>> Start Selected excerpt

Whitney Straight's MG Racing Team

At the time he was Britain's sole representative in Grand Prix racing. Motor racing began in earnest for Dick in 1933 when his parents were talked into buying a 2-litre Bugatti. It was raced at Brooklands and Donington without success. In early 1934, after another term at Cambridge, Seaman told his parents he was leaving university to take up a new appointment: a professional driver for Whitney Straight's MG racing team.

The Grand Prix de le' Albigeois at Albi, France

Seaman's first major race for the MG team was at Brooklands, where the British Empire Trophy was run on 23 June, 1934. A 300-mile race, it was the first long-distance event in which Seaman participated, but he was to retire with mechanical problems. His next race was also his first foreign event, the Grand Prix de le' Albigeois at Albi, France. He stalled at the start and once more retired.

The Coppa Acerbo at Pescara, Italy, followed, and Seaman finished third. In the Prix de Berne in Switzerland, at the end of August, he scored his first major victory. In the Grand Prix de Masaryk at Brno, Czechoslovakia, he was fifth, and at Donington, on home ground, he was second to Raymond Mays' ERA in the Nuffield Trophy.

In December, Seaman raced in South Africa. He then raced an ERA and, like the MG, it was painted black and had silver wheels. The arrangement was that Seaman purchased the car but ERA would maintain and transport it to each meeting at Dick's expense. It was, however, an unsatisfactory arrangement, as the car let him down on many occasions.

For 1936 Seaman wanted to continue in the 1500cc voiturette category (the pre-war equivalent of Formula Two). Realising that either an ERA or a Maserati would be delivered late, he found advice from Giulio Ramponi and Tony Birch who suggested he buy the old 1927-model Delage of Lord Howe. After a win at Donington in Harry Rose's ex-Whitney Straight Maserati, Seaman presented the Delage at the same circuit five weeks later where he won two minor events.

A Taste of Grand Prix Racing

At the Eifelrennen, Seaman crashed, then at Peronne for the Grand Prix de Picardie he crashed again. A brief interlude of sports-car racing followed. Co-driving F. E. Clifford's Lagonda, Seaman won his class and was fourth overall in the Spa 24-hours. Then he had his first taste of Grand Prix racing, but in an uncompetitive 3-litre Maserati. He retired after three laps in the German Grand Prix and later took over Carlo Felice Trossi's car, finishing a lowly twelfth. The Delage was repaired by August and after a misfiring sixth in the Coppa Ciano at Livorno, Dick won the Coppa Acerbo, the Prix de Berne and the JCC 200 at Donington.

>> End Selected excerpt
>> Start Data

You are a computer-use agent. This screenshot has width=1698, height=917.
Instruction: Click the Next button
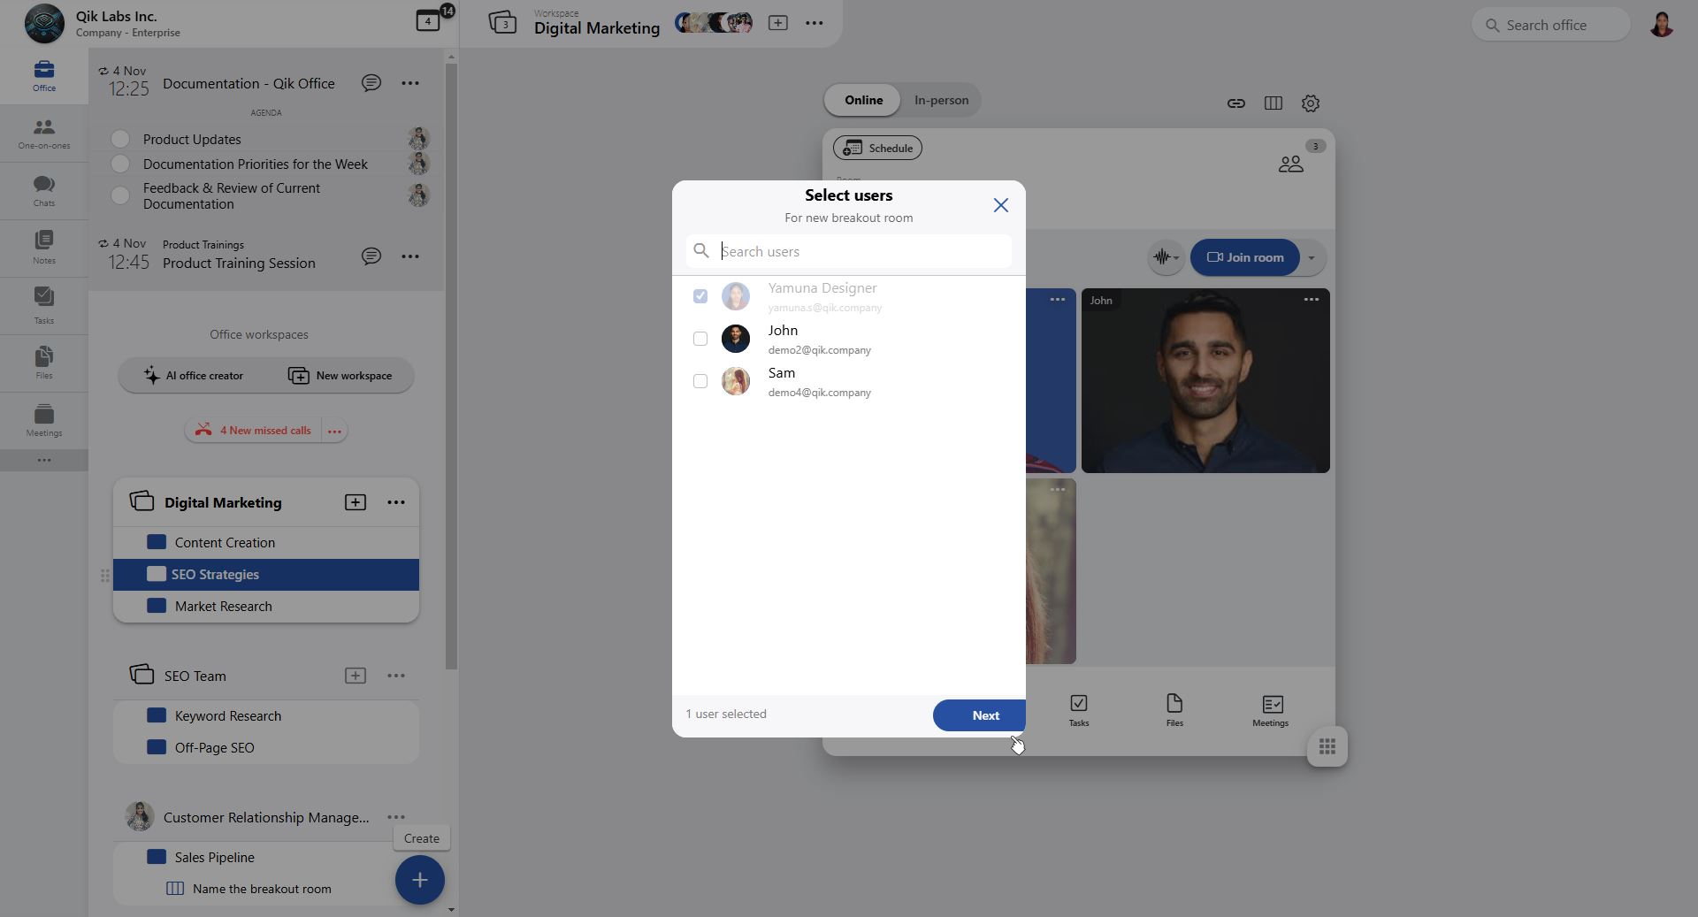[979, 715]
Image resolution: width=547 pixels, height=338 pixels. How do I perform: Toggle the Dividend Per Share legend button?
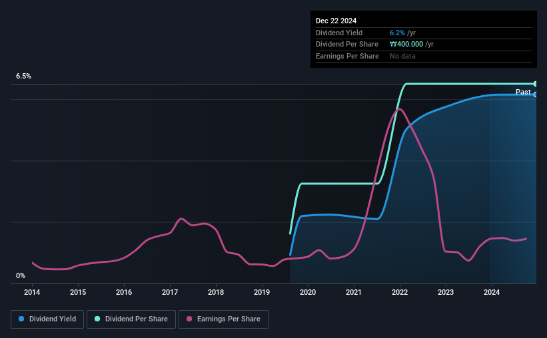click(131, 319)
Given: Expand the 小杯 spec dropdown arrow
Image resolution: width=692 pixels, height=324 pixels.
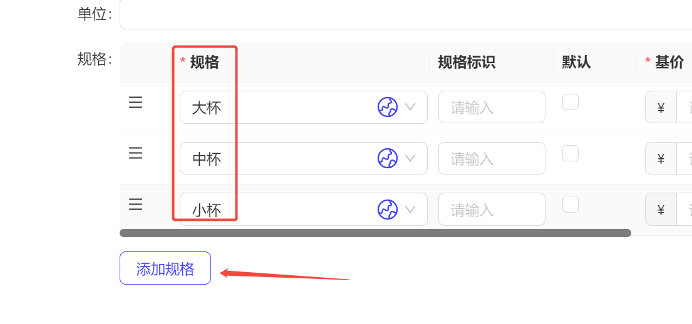Looking at the screenshot, I should (x=410, y=210).

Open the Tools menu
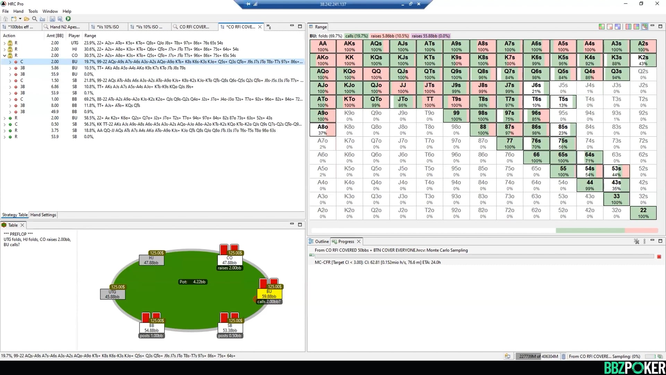[33, 11]
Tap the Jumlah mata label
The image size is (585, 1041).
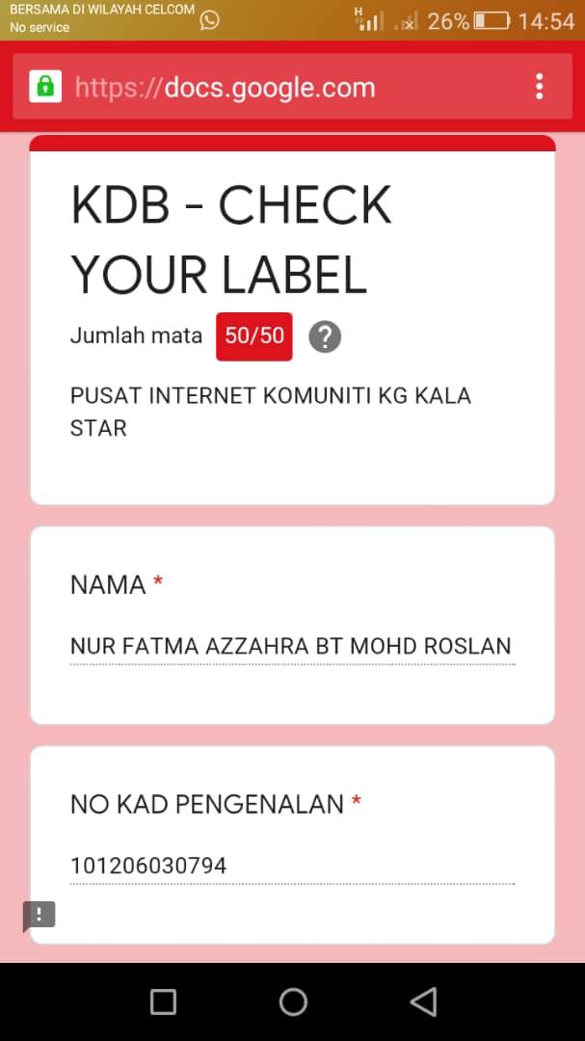tap(136, 335)
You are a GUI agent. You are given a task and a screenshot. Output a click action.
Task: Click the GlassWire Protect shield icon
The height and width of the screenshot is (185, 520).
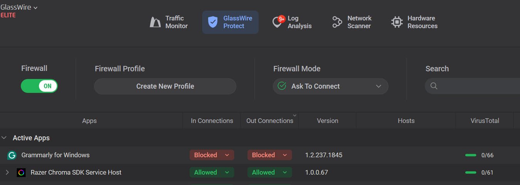(x=212, y=22)
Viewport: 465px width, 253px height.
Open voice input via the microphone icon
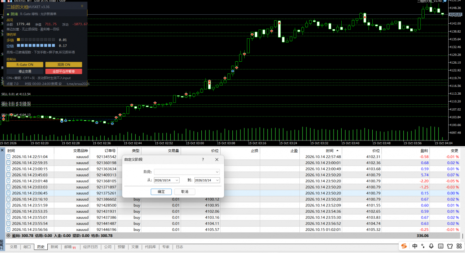431,246
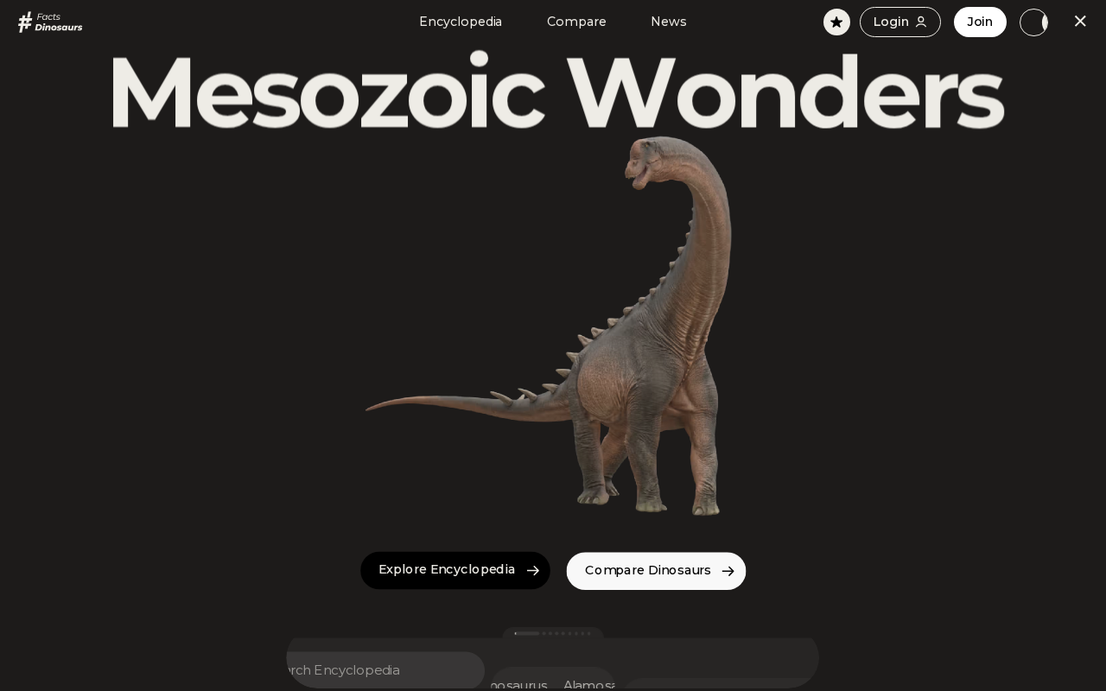Open the Encyclopedia navigation item
Viewport: 1106px width, 691px height.
tap(461, 22)
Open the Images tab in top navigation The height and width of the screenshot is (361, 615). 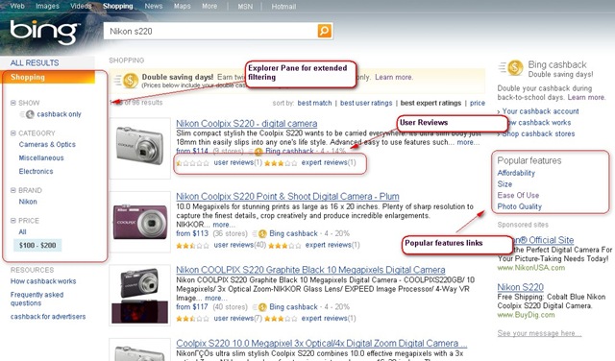point(47,6)
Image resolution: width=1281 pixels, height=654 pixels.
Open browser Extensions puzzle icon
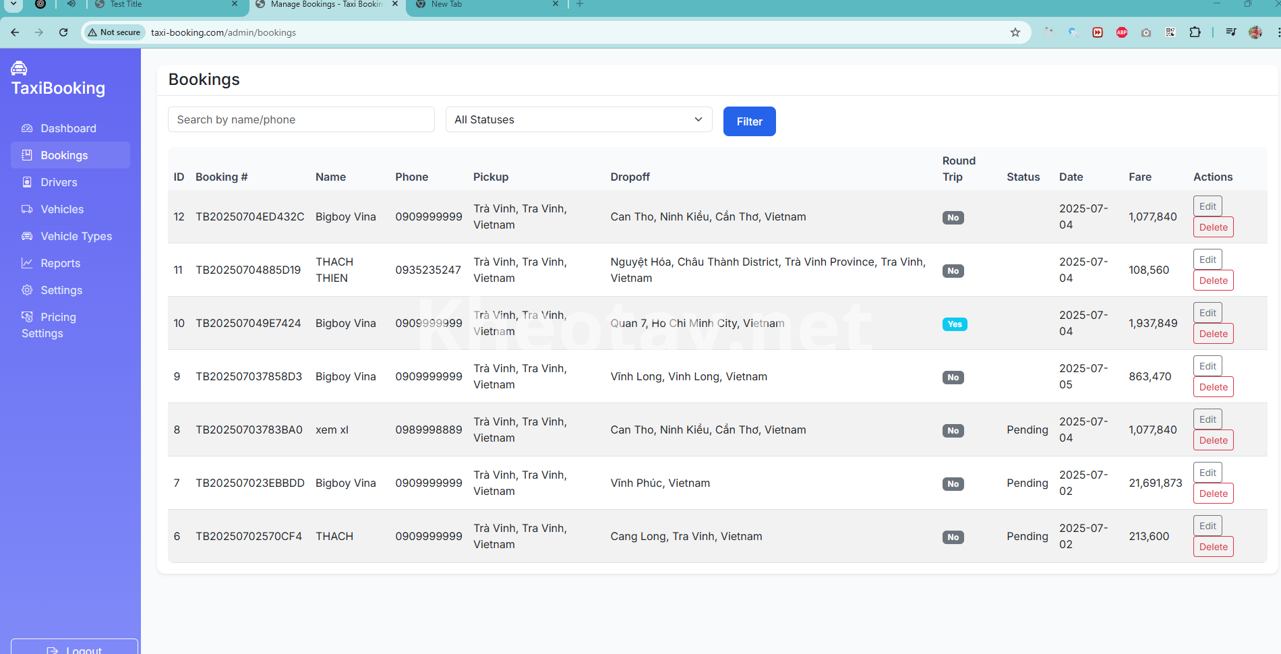1195,32
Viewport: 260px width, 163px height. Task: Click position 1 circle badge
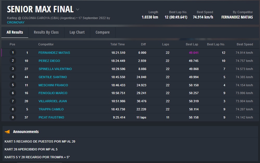[x=12, y=53]
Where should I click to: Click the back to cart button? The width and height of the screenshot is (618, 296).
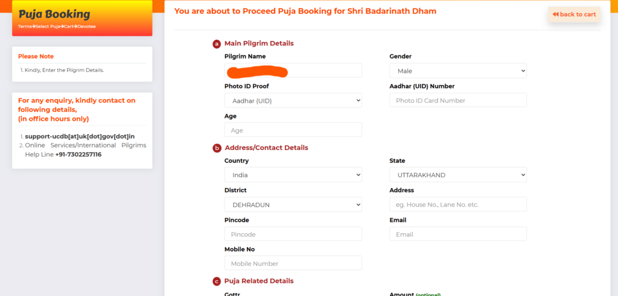tap(575, 14)
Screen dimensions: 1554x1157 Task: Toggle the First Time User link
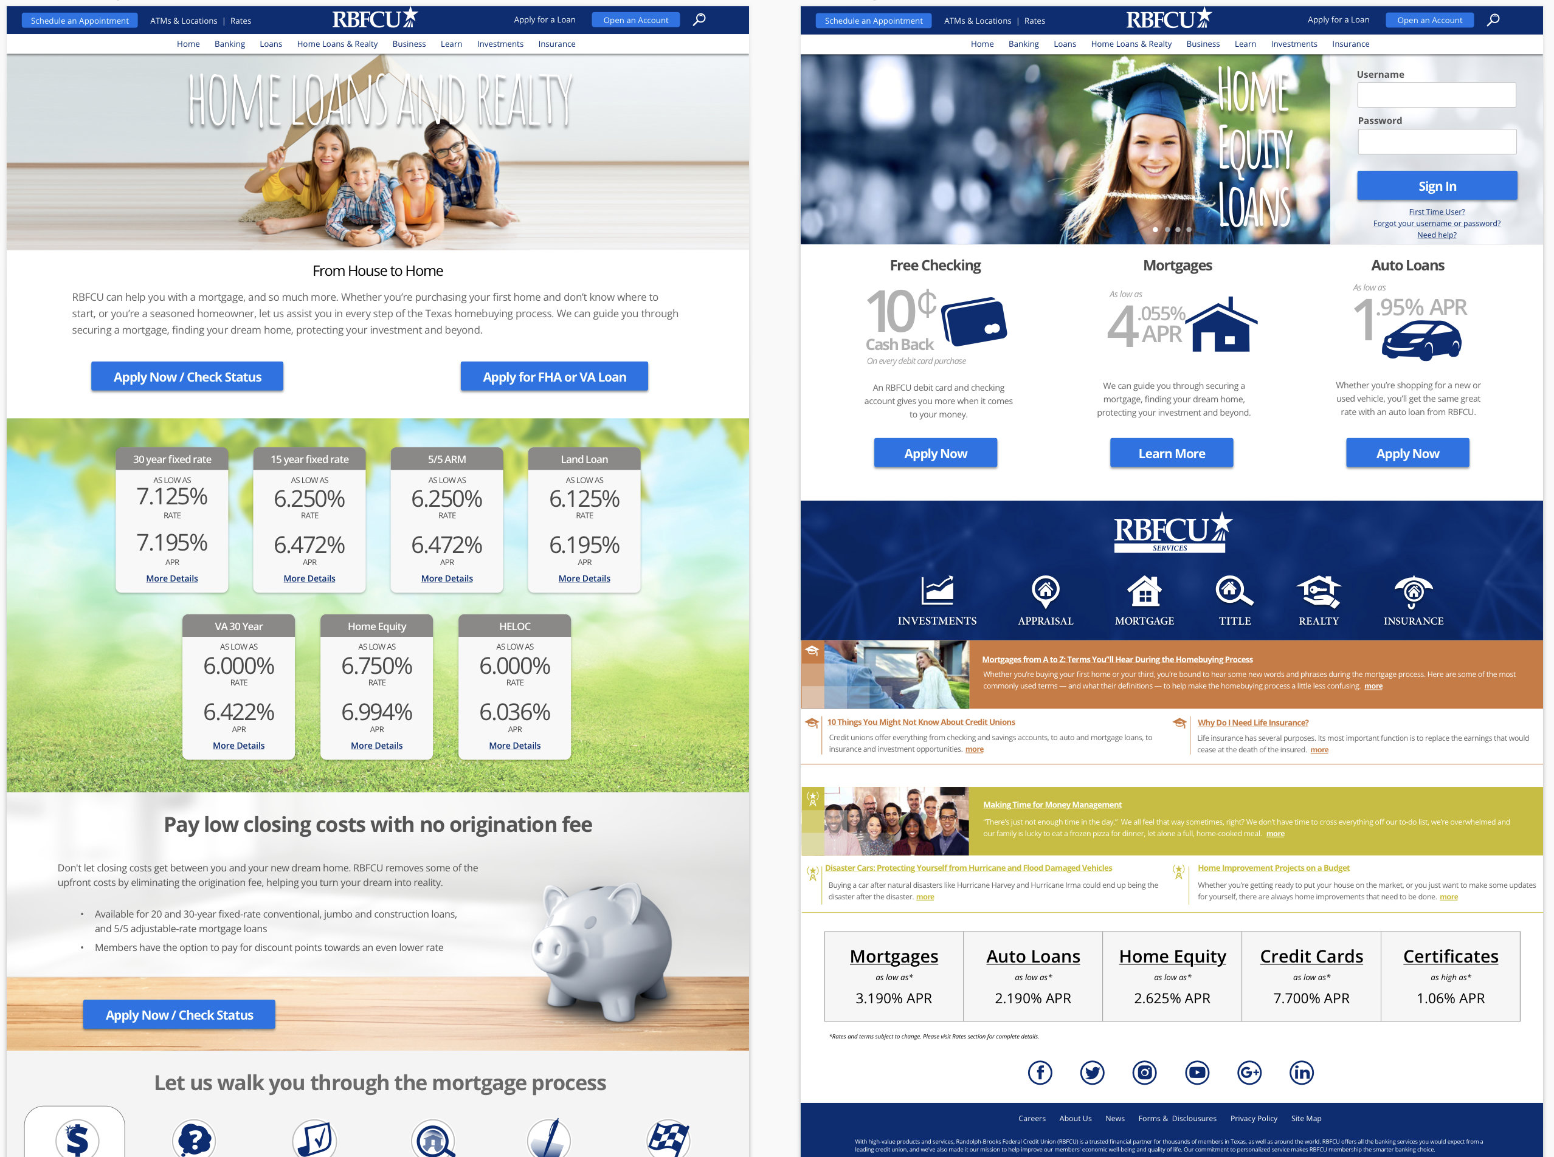pyautogui.click(x=1437, y=209)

>> End Data

■ Exercise A ■
Transcribe the passage of the Whitney Straight racing text from "For 1936 Seaman" up to and including "two minor events.".
■ Exercise B ■
In the records, rewrite only the lines from the line with "You are a GUI" up to and including the line with "(x=212, y=22)", keeping the requests unchanged but multiplying each coordinate in the answers by 1.05 and rounding to whole numbers, with halves rounded up. Leave the pictures out of your answer.

■ Exercise response A ■
For 1936 Seaman wanted to continue in the 1500cc voiturette category (the pre-war equivalent of Formula Two). Realising that either an ERA or a Maserati would be delivered late, he found advice from Giulio Ramponi and Tony Birch who suggested he buy the old 1927-model Delage of Lord Howe. After a win at Donington in Harry Rose's ex-Whitney Straight Maserati, Seaman presented the Delage at the same circuit five weeks later where he won two minor events.

■ Exercise response B ■
You are a GUI agent. You are given a task and a screenshot. Output a click action.
Task: Click the GlassWire Protect shield icon
The height and width of the screenshot is (185, 520).
(x=223, y=23)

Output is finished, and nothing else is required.